JUST INTERPOSE AMERICAN FOR SEFFRICAN!

I like the fact that small-business owners appear to be a remarkably grumpy and pessimistic lot

"The country’s business reporters got a dollop of bad news from the National Small Business Association, which released its year-end survey of economic conditions on Wednesday. The outlook, as their press release stated, is “not so good.” NSBA Chair David Ickert observed that “there are very few incentives to start or grow a small company” under prevailing conditions. Indeed, the survey shows that pessimism is rampant. Fifty-one percent of respondents say they anticipate a flat economy next year. Thirty-five percent foresee a recession, while just 14 percent anticipate that the economy will grow next year. By a 47-23 margin, surveyed small-business owners think the national economy is worse than it was one year ago. Particularly troubling to small business owners is “economic uncertainty,” which 69 percent of business owners cite as a significant challenge to the future growth and survival of their business.

So are we doomed? Not really. Delving into the history of NSBA reports, small-business owners appear to be a remarkably grumpy and pessimistic lot. The number of respondents foreseeing a recession next year is the highest since July 2009, which might make us curious as to how the economy fared in the August 2009-July 2010 period. It turns out that July ’09 was basically the low point of the recession. Over the next four quarters U.S. output expanded by $357 billion. In other words, small-business owners predicted a recession just as the recovery was starting.

The 47-to-23 ratio of respondents saying the economy is worse off today than it was a year ago is alarming. But six months ago the ratio was an equally alarming 48-to-21. In December 2011, it was 44-to-24 and six months before that it was 52-to-24. So has the economy been on a steady downward slide for the past two and a half years? Nope. Growth has been disappointingly slow in some ways, but the economy is clearly on an upward trajectory.

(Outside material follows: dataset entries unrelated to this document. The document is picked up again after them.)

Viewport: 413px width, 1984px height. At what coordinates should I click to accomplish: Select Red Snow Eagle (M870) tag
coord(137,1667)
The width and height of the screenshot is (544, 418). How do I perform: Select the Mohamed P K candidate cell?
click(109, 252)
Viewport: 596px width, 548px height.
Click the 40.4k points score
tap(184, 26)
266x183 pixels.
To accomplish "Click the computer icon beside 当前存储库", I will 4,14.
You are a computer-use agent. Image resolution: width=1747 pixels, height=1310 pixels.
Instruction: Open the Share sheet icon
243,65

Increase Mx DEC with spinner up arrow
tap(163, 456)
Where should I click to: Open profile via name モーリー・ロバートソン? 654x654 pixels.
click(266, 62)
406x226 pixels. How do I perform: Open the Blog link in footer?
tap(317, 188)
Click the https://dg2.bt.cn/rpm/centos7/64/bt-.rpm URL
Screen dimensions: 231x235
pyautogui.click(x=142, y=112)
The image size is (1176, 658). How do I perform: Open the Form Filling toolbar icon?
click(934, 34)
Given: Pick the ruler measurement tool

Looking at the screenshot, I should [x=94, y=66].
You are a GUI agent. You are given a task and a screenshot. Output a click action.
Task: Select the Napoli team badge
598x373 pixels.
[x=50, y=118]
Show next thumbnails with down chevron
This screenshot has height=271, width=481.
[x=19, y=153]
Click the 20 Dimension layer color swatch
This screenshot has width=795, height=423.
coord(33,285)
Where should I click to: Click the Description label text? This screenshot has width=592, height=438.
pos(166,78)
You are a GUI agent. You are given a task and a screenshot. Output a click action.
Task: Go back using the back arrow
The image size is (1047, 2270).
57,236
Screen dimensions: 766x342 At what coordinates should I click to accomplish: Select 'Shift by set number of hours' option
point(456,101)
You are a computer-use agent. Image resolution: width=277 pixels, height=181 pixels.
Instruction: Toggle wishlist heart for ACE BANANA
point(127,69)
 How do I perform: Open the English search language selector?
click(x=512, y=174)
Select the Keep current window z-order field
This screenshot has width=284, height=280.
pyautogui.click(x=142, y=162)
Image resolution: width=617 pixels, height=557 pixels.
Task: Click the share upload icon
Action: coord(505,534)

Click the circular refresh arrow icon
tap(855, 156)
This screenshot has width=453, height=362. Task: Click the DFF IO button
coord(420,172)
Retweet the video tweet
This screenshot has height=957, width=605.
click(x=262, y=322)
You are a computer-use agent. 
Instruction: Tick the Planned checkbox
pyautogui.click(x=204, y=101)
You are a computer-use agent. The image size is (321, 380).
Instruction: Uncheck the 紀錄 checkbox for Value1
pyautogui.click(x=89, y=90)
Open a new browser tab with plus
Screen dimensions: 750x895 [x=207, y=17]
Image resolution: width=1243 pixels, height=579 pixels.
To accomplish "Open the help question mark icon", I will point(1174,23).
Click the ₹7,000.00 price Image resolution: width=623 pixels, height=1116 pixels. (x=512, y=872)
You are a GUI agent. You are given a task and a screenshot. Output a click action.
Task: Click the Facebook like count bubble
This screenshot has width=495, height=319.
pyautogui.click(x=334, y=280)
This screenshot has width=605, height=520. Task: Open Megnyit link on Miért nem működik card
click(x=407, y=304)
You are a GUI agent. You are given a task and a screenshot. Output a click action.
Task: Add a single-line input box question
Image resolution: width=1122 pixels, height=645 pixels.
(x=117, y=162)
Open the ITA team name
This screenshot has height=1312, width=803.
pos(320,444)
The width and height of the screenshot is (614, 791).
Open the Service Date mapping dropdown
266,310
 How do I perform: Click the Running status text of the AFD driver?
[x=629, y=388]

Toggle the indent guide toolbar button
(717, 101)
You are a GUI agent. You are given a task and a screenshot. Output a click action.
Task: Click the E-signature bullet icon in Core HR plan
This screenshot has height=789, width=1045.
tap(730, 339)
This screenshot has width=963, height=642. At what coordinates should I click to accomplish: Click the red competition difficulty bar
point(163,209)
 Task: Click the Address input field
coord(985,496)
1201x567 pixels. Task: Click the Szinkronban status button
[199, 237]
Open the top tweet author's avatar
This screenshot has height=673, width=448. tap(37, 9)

So why are small-business owners so gloomy? I don’t know. But one plausible theory is politics. Owners and operators of businesses are one of the most reliably Republican occupational categories in the United States, so it’s perhaps natural for them to have a pessimistic bias. There is a president they don’t like in the White House, and they’ve consistently believed Obama’s policies are driving us into an economic ditch. Like most Americans, they don’t change their partisan commitments in the face of contrary evidence (I spent the entire five final years of the George W. Bush administration convinced war with Iran was imminent).

Perhaps the most interesting indicator in the survey is that small-business owners take a considerably rosier view of their own business prospects than those of the economy as a whole. A healthy 47 percent of respondents anticipate their own gross sales rising, while just 23 percent say they’ll decline. If growing businesses outnumber shrinking ones 2-to-1, then it’s hard to see how the economy is going to shrink.

This kind of broad pessimism mixed with local optimism occurs in non-business contexts, too. A fascinating Gallup survey on education last year, for example, found that just 19 percent of parents of public-school children think America’s public schools deserve an A or B grade. But 48 percent say the public schools in their own community rate that highly, and a staggering 77 percent say their own oldest child attends an A or B school.

Realistically, business owners have much better information about the conditions they’re facing personally than about broad national conditions. And the self-reports are indicative of economic trends more or less in line with consensus forecasts: growth—not stagnation or recession—but hardly a boom. Policymakers should still pay attention to what business operators say is worrying them. The much-hyped “uncertainty” is by far the leading cause of concern, but it’s not clear what can be done about that. In second place, however, is worries about a “decline in customer spending” named by 39 percent of respondents—vastly outpacing concerns about lack of capital (17 percent) or lack of qualified workers (12 percent). That suggests the most helpful thing Congress could do for small businesses would be something simple like reviving the payroll tax holiday or just mailing some money to every American."